(Stored data)
◇ ◇ ◇ ◇

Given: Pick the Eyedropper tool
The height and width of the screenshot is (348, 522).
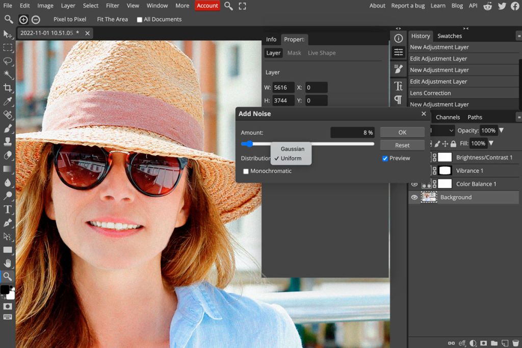Looking at the screenshot, I should tap(7, 100).
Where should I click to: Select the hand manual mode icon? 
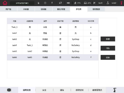[x=39, y=3]
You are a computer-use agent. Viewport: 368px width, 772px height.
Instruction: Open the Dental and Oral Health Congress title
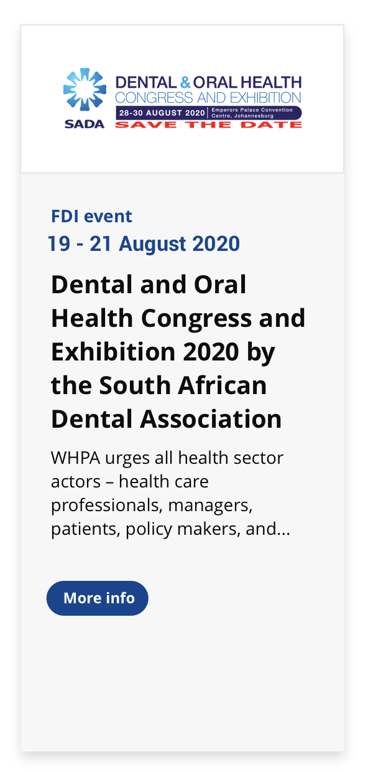[178, 352]
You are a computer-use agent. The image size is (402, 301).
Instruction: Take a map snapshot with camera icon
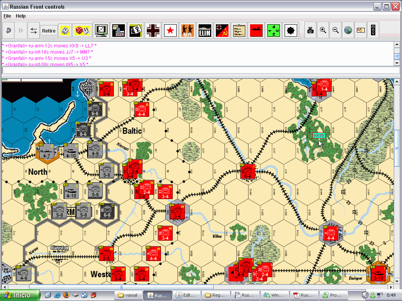(x=311, y=31)
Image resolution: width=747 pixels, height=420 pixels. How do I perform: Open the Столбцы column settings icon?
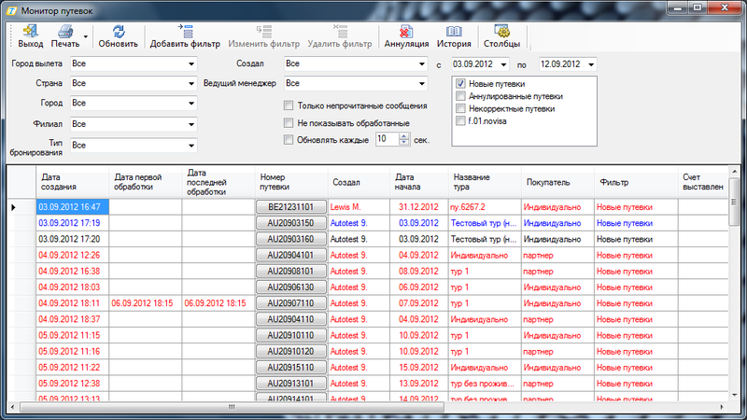(x=501, y=32)
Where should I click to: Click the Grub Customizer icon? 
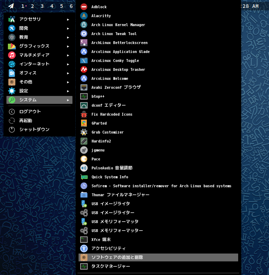pyautogui.click(x=84, y=132)
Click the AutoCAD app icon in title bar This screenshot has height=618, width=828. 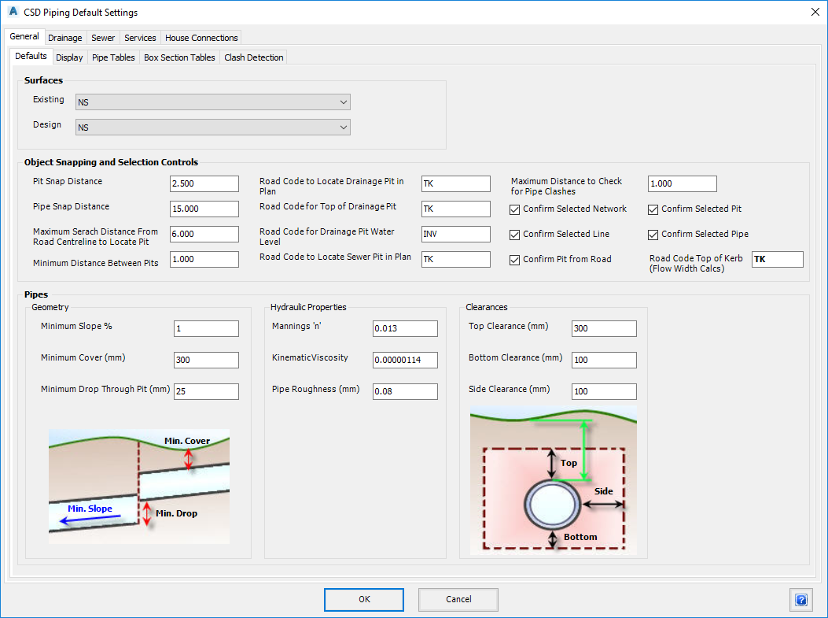(x=13, y=13)
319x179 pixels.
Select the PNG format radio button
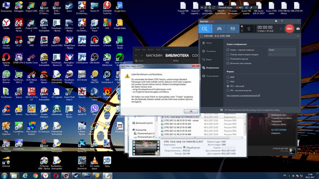tap(228, 82)
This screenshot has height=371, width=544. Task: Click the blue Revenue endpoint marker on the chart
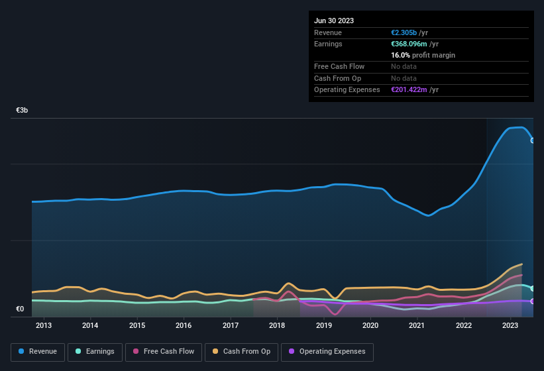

◇ ◇ ◇ ◇

Exercise aim
Sift through the entries and copy every line with "computer".

Solution to the exercise
You are a computer-use agent. Viewport: 368px width, 772px height.
You are a computer-use agent. The image size is (402, 301).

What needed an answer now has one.